How strongly would the former group be pressured to use LARCs? To what extent would their personal discomfort be downplayed for the “greater good” of avoiding unplanned pregnancies? And how would the relationships with men change, for both of these groups, if they perceive the latter group as “sexually available”?

Finally, after all is said and done, would we indeed see a generation of young people lifted out of poverty? So far as I know, none of the programs that have sought to increase LARC use (e.g., in St. Louis and in Colorado) have assessed whether the reduction in pregnancies has in fact achieved the goal of enabling these women to become educated and middle-class, or whether they are only “less poor” in the narrow sense that needing to care for a child requires more money than just supporting one’s self. In the best case, we will start to see these favorable results after enough time has passed.

LARCs May Short-Circuit the Success Sequence

But there is another possibility, and that’s that LARC usage “short-circuits” the success sequence. For pill or condom users, or for the non-sexually active in environments where the norm of one’s peers is sex, “not getting pregnant” requires self-discipline in one form or another, and this, repeated consistently, is self-reinforcing. Alternately, poor girls who make it through their teen and young adult years without pregnancy may succeed not due to their childlessness but because of the same personal characteristics that enabled them to avoid pregnancy. Consenting to having an implant or IUD is not the same. It may be that “lack of pregnancy” may mean little in isolation.

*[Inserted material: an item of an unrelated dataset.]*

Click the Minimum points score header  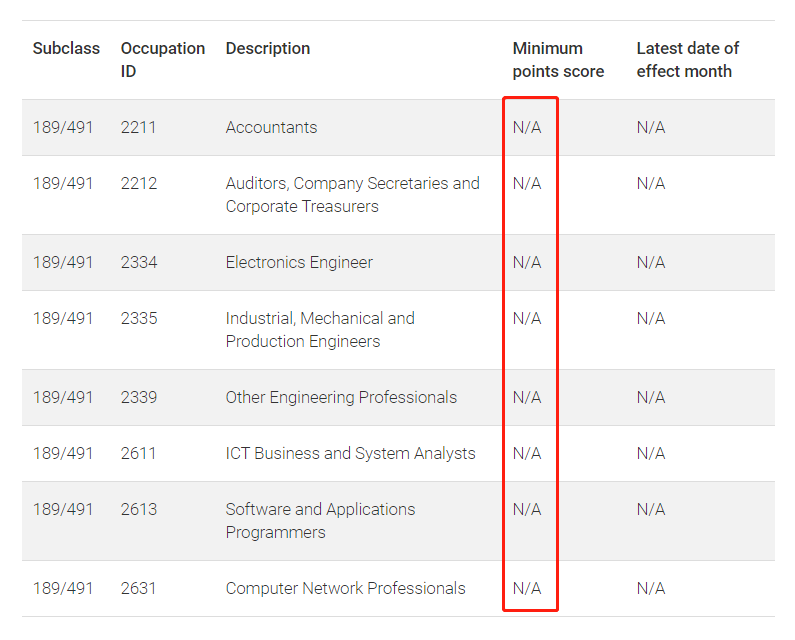558,60
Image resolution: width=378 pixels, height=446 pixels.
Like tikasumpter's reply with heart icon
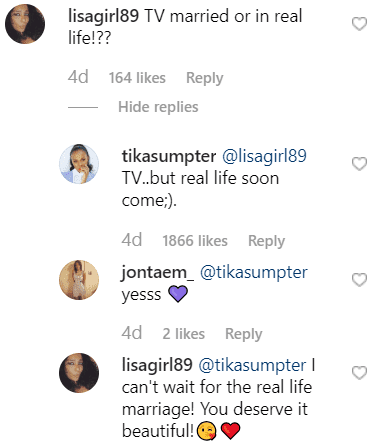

In fact, a certain natural experiment is taking place in America’s cities right now: if that which is holding back poor young women is unplanned pregnancy, and poor young men aren’t subject to the same constraints (the inconsistent obligation to pay child support is not the same as the need to be the direct caregiver), then they ought to be miles ahead of their sisters and girlfriends. But they’re not: in Chicago, nearly half of young black men (47 percent of 20- to 24-year-olds) are what’s called NEET—not in employment, education, or training. The black women? Despite the greater roadblock of pregnancy and parenting, only 35 percent of them are NEET.

Even if these women, now “freed” from the risk of pregnancy, finish high school and even college, that’s only half the equation. (Yes, progressives do have a point.) Are there enough jobs at “middle class” pay rates? Who performs the low-paying jobs that for now still exist, and cannot all universally be taken by teens working part-time, or retirees, or by these young people, working at low wages only temporarily until they move on, or others who don’t “need” a support-a-family wage?

Because if we will still invariably need to support individuals working low-wage jobs with wage supplements of some sort or another when they have children, it’s a bit disingenuous to promise the poor a no-poverty life if only they marry and delay having children, as desirable as these actions would be. While being married still has all manner of benefits—two incomes, shared living expenses, a stable upbringing, and an involved father for the children—it’s only part of the solution.

Or if the de facto reversible sterilization of poor women simply means that they are poor and childless, never able to seek removal of their device, all instead of becoming poor mothers, then we have perhaps solved one problem. We have maybe “broken the cycle of poverty,” but we still have a generation of poor people who may be worse off if the “solution” to poverty, for them, is to foreclose the opportunity for the comforts of family life.

I can’t forecast the future. No outcome is proven one way or the other. I can only be very wary of the LARC as an easy, sure-fire cure for poverty.